Anyone’s guess At times, a significant part of the communication in an earnings release is left for the reader to surmise. For instance, instead of mentioning the exact number, a release can say ‘the business grew in high single digit’. The reader is left to guess whether the growth is 7%, 8% or 9%. This tactic serves little purpose. It also goes against one of the basic tenets of communication: making it easier for the recipient to receive information.
Selective slicing’n’dicing To show earnings at their best, companies often break down performance numbers selectively, instead of in conventional terms. This results in new accounting nomenclatures such as ‘adjusted EBITDA‘, ‘net profit before exceptional items’, ‘gross merchandise value’, ‘one-off items’, and ‘revenues excluding non-recurring business’.
Another tactic is to compare quarterly performance with a low base or weak quarter. For example: ‘In this quarter, the volume growth slowed down, but for the nine months of this fiscal, the volumes grew in double digits.’ Here, the bigger picture of nine months’ performance is expected to taper down the impact of slower volume growth in the last three months. This may leave investors wondering if the latest quarterly performance is an exception or beginning of a bad phase.
Almost all is well There are instances where if the performance isn’t good, a large part of the earnings communication ends up alluding to the positive performance metrics, rather than providing an explanation about what caused adverse performance.
Bad news, like declining market share or a cash flow problem, may be buried deep in the release amid less critical details. Rampant use of this practice may result in investors not trusting the company’s take on its performance, and be forced to look elsewhere for a more objective analysis.Power words There are some choicest words that are unique in a corporate dictionary: resilient, innovative, transformational, strategic, empowering, growth driver, robust, accelerated, optimising, enhancement, industry-beating, agility, synergistic, unprecedented, catalytic, headwinds, tailwinds…. These are power words for a reason.Used in a measured way in the right context, they bring gravitas to what’s being said. But overuse of jargon in a corporate communique can make it sound fake.

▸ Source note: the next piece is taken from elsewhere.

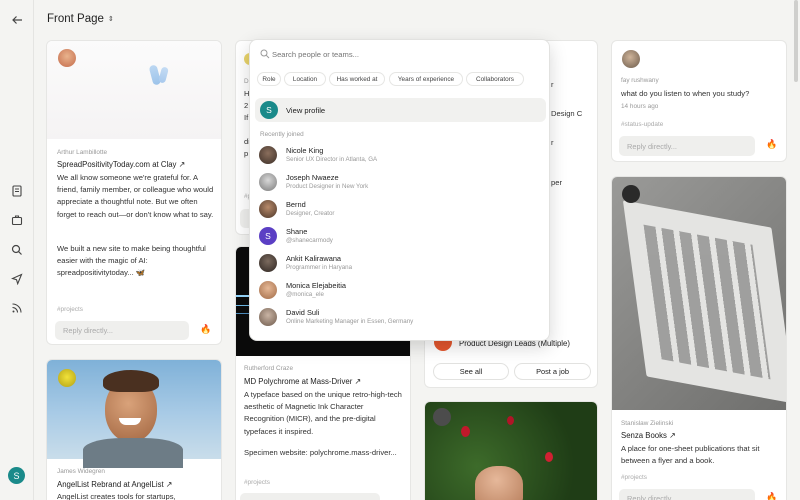  Describe the element at coordinates (114, 484) in the screenshot. I see `post-title-link: AngelList Rebrand at AngelList ↗` at that location.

Fault is in the stars External factors like consumer demand, high input cost, regulatory glitches and natural calamities often appear in earnings communications. But internal factors like inadequate technology adoption, M&A integration issues, loss of competitive edge, slower product innovation or financial mismanagement often don’t find mention.
Some would argue that this is the natural thing to do. But corporate governance standards would expect management to present a clear picture of its performance to stakeholders.
Future over present If current performance is bad, some companies shift their focus to highlighting optimistic future projections. These projections often rest on best-case scenarios rather than any realistic one. Stakeholders have to be smart not to take these projections at face value.
Point to the greenery There are instances when companies follow this strategy: if the financial performance is a bit disappointing, no worries – let’s talk about what we do for Mother Nature. Corporate initiatives towards the environment are commonly leveraged to make the company appear a good corporate citizen. However, to use it to compensate for poor financial performance may be stretching things too far.
At the end of the day, the most efficient communication tends to be direct, simple and genuine. Admission of an adverse event or issue may adversely impact the stock in the immediate term. But suppression of a critical fact may give rise to a long-term overhang on the stock.
One of the biggest mistakes a CXO can make is to undermine the acumen of investors to read between the lines. The more a stakeholder is strained to ‘read between the lines’, the more likely it would create mistrust.